Après cette rêverie métaphysique, Elaine se tourne vers un jeune homme qui se tient près d'elle et observe le miroir.
- " Fascinant, n'est-ce pas ? " l'interroge t-il
- Oui... répond-elle, et : - que voyez-vous ?
- La même chose que vous, peut-être ?
- Pas sûr ! - J'y vois une métaphore des ''universaux ''. Et vous ?
- Effectivement... ! Non... je pensais à autre chose : un miroir magique....Voulez-vous parler de cette querelle médiévale entre celui qui voyait le cheval, mais ne voyait pas la ''chevalité'' dont lui parlait le philosophe ? J'ai souvenir de ce cours de philo ; mais je n'irai pas plus loin... Cela me semblait... sans intérêt... Pardon !
- Alors, que voyez-vous, reprend Elaine un peu fâchée.
- Si je m'en tiens à une métaphore : J'y verrai volontiers un miroir magique, qui me permettrait de représenter les solutions de quelques équations qui me harcèlent depuis un long moment.
- Des équations ? !
Yvain - le chevalier au lion
- Oh, je suis assistant à la fac., en mathématiques. Je m'appelle Yvain
Vous avez compris que ces deux là étaient faits pour se rencontrer. Yvain ne tarda pas à connaître - avec beaucoup plus de détails - l'histoire du héros à qui il devait son prénom.... ( A lire ici : LA LÉGENDE DES CHEVALIERS DE LA TABLE RONDE - RÉSUMÉ - 4/9 - YVAIN - Les légendes du Graal (over-blog.net) )
Pour l'heure, Elaine et Yvain, sont inspirés par le même objet, qui ne se contente pas d'être un témoin silencieux ; actif, il reflète une réalité mouvante et vivante.
Il nous questionne sur notre propre capacité à appréhender ce monde...
" Pensez-vous que vous avez accès au Monde, dans sa réalité ? " questionne Elaine. " Platon pensait que ce n'était pas le cas, et opposait au ''matériel'', un monde réel que l'on peut représenter par l'intelligible ( les idées) ou les ''Formes''.

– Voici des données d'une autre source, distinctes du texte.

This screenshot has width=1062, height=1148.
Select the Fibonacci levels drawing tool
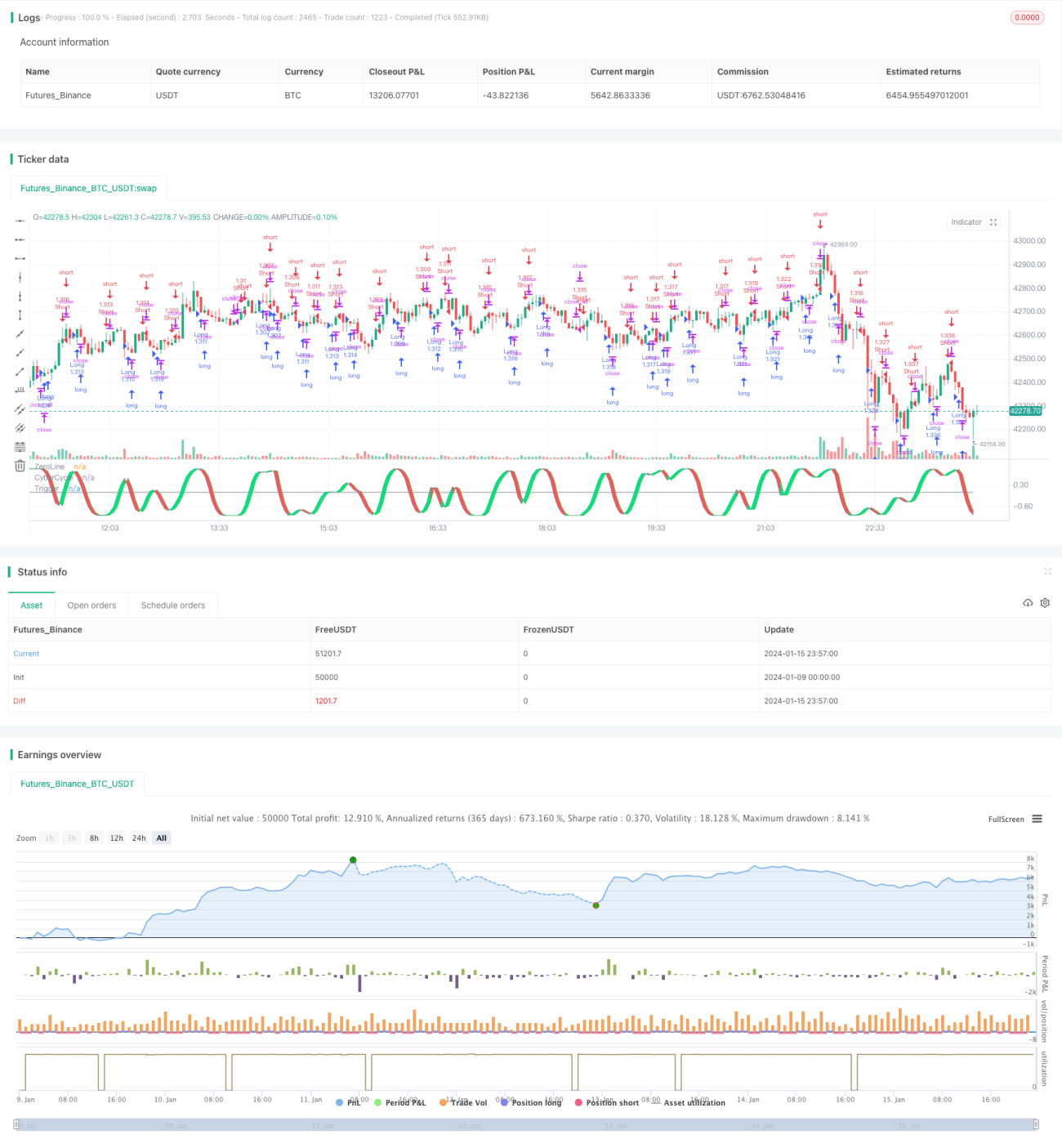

- Je me souviens de l'histoire de la caverne, et du monde idéal, que seul a vu le philosophe, puis est revenu vers ceux qui sont restés enchaînés...

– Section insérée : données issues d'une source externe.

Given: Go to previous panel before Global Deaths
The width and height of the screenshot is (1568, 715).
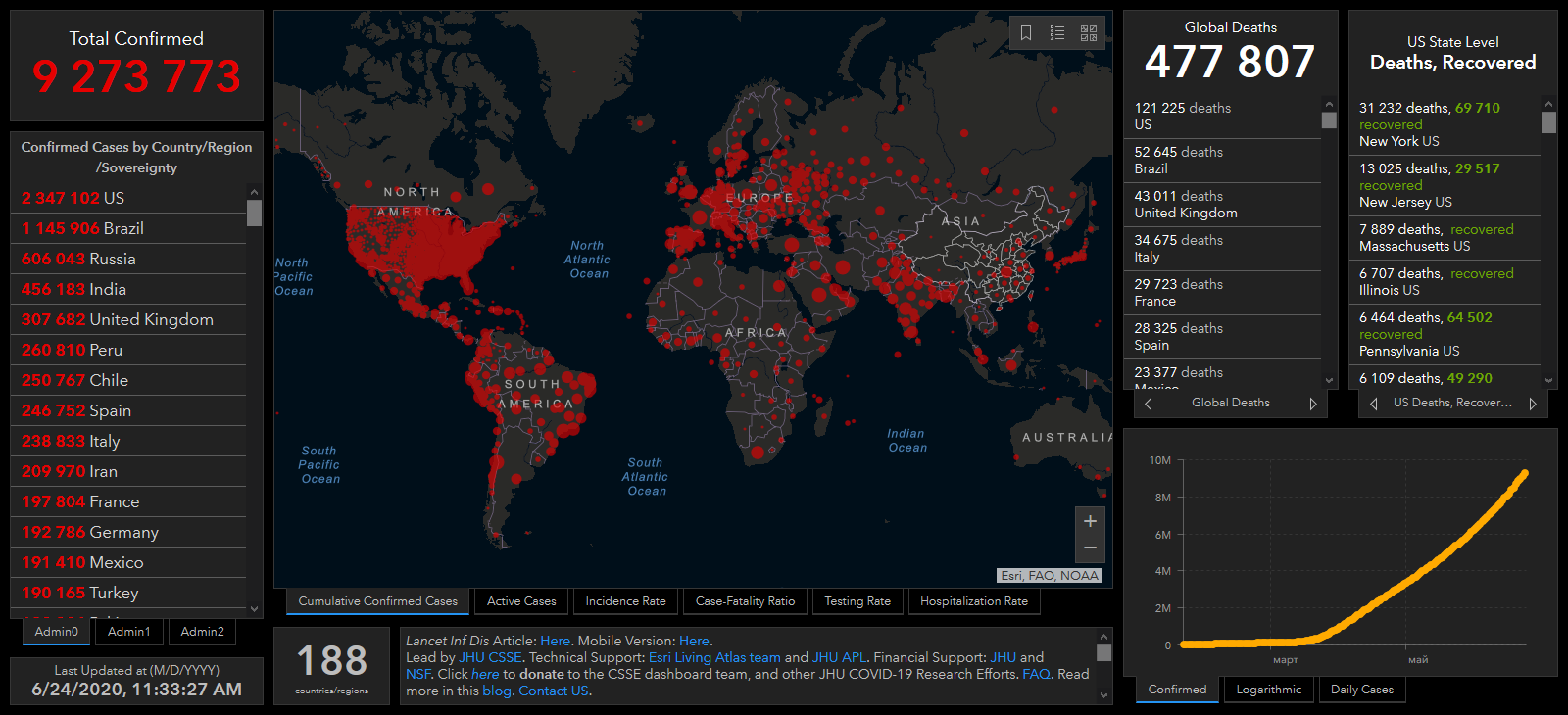Looking at the screenshot, I should (x=1149, y=404).
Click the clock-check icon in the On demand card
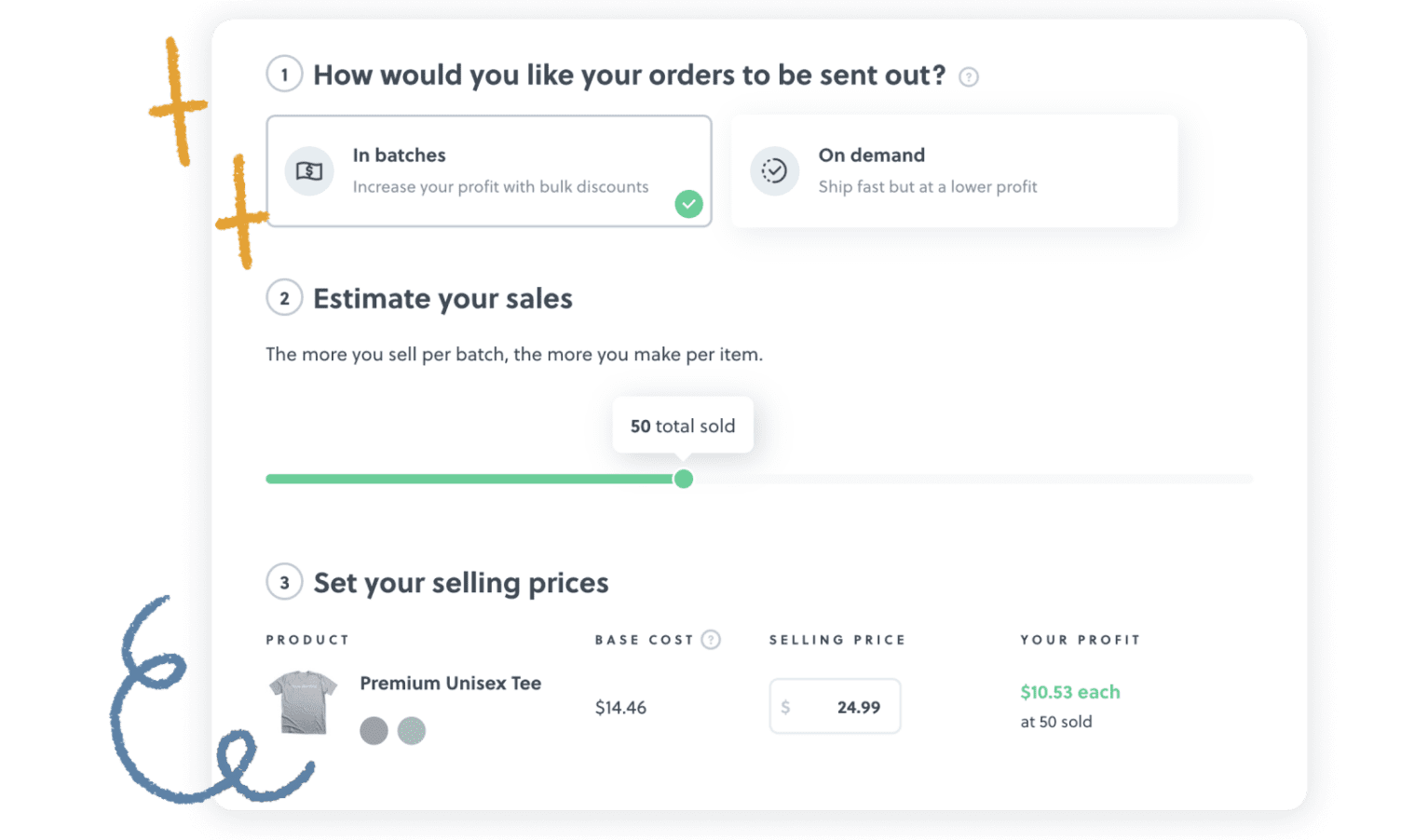This screenshot has height=840, width=1401. pos(774,171)
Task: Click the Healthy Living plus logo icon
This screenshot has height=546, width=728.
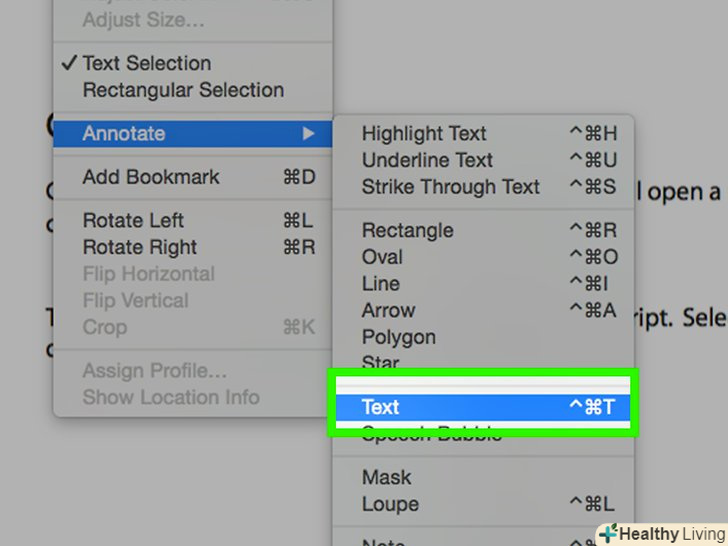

- Précisément, poursuit Elaine, je ne pense pas qu'il s'agisse d'un monde idéal, ou d'un ''autre monde '' ; il s'agit de la compréhension de notre monde au-delà de son apparence.
Platon nous enseigne que notre intelligence ( les idées) ne s'oriente pas d'elle-même vers ce qu'il importe de regarder. Il s'agit de nous libérer d'un point de vue partiel que nous avons spontanément sur les choses. Il n'y a donc pas deux mondes distincts.

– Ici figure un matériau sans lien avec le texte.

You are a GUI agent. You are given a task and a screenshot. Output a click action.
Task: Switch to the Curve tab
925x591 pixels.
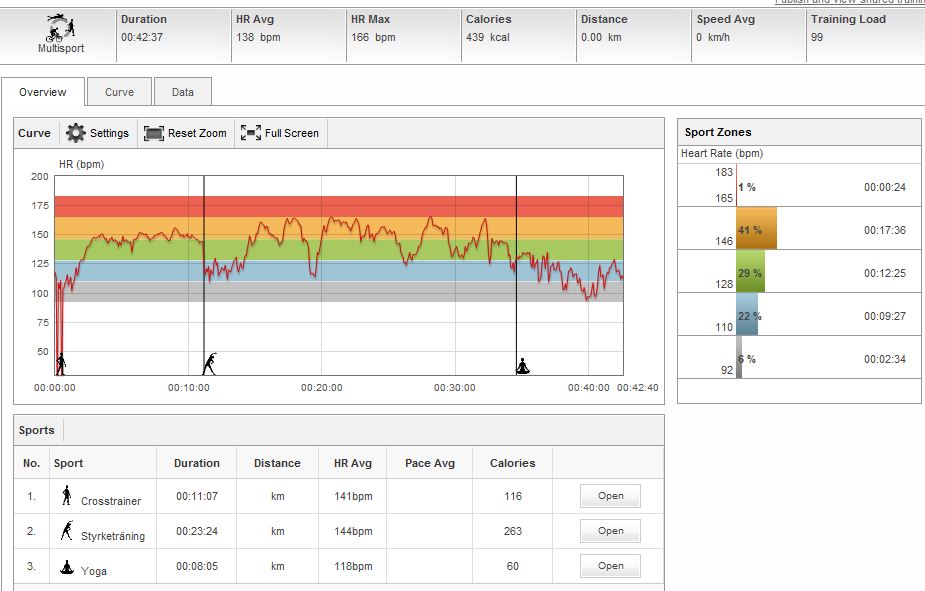click(x=119, y=92)
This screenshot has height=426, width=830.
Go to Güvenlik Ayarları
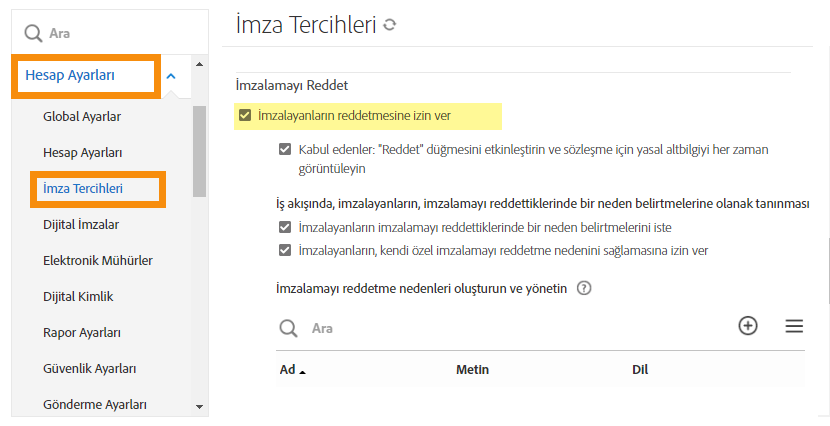[89, 368]
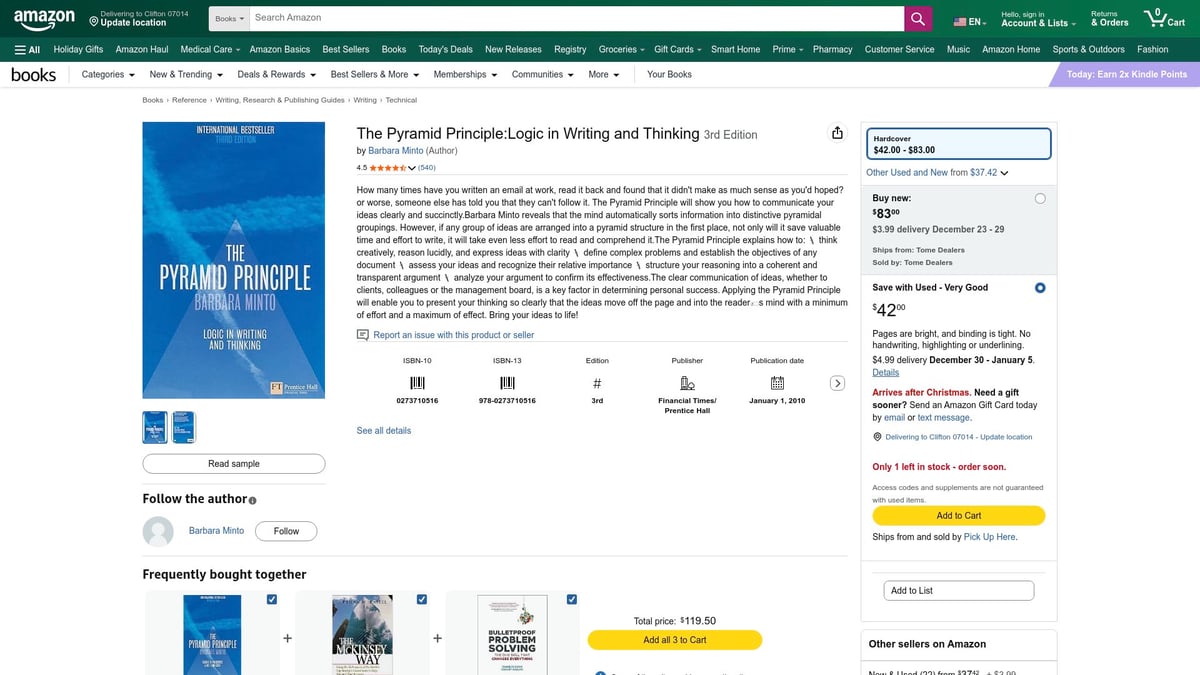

- J'imaginais, que ce miroir, pouvait nous montrer le vrai monde, conclue Elaine.
Yvain ne cache pas son intérêt : - Génial ! Je n'étais pas loin de tes pensées quand je disais que j'y voyais l'allégorie de quelques équations. Je t'explique : je peux te tutoyer ?
- Si tu t'appelles vraiment Yvain, oui... ''Yvain'', c'est incroyable... ! Pardon ! Alors, oui tes équations... ?
Newton par William Blake
- Depuis l'enfance, je crois, je cherche à comprendre " la vraie nature profonde de la Réalité ". Pour cela j'ai voulu faire des études de Physique ; puis il s'est avéré que j'étais plus attiré par les mathématiques.
Je me suis vite rendu compte que La Réalité n'est pas simplement ce que nous observons directement, mais qu'elle inclut des phénomènes dont on ne peut rendre compte qu'avec des théories ( à vérifier, bien-sûr..) et des équations.
On peut avec des équations mathématiques, modéliser des phénomènes physiques et prédire des comportements dans la nature.
- Je te suis en cela, répond Elaine : les théories mathématiques peuvent être de bons modèles de la réalité. En cela elles n'inventent pas la Réalité, elles n'en sont qu'un reflet, au même titre que nos sensations, l'art... La Réalité elle-même, pourrait s'apparenter au monde des idées de Platon.
- Voici ce que disait le bourbakiste Alexandre Grothendieck ( dans Récoltes et Semailles ), mathématicien qui fascine tous les matheux :
" La structure d'une chose n'est nullement une chose que nous puissions " inventer ". Nous pouvons seulement la mettre à jour patiemment, humblement en faire connaissance, la " découvrir ". (....) Ces structures ne nous ont nullement attendues pour être, et pour être exactement ce qu'elles sont ! Mais c'est pour exprimer, le plus fidèlement que nous le pouvons, ces choses que nous sommes en train de découvrir et de sonder, et cette structure réticente à se livrer, que nous essayons à tâtons, et par un langage encore balbutiant peut-être, à cerner. ".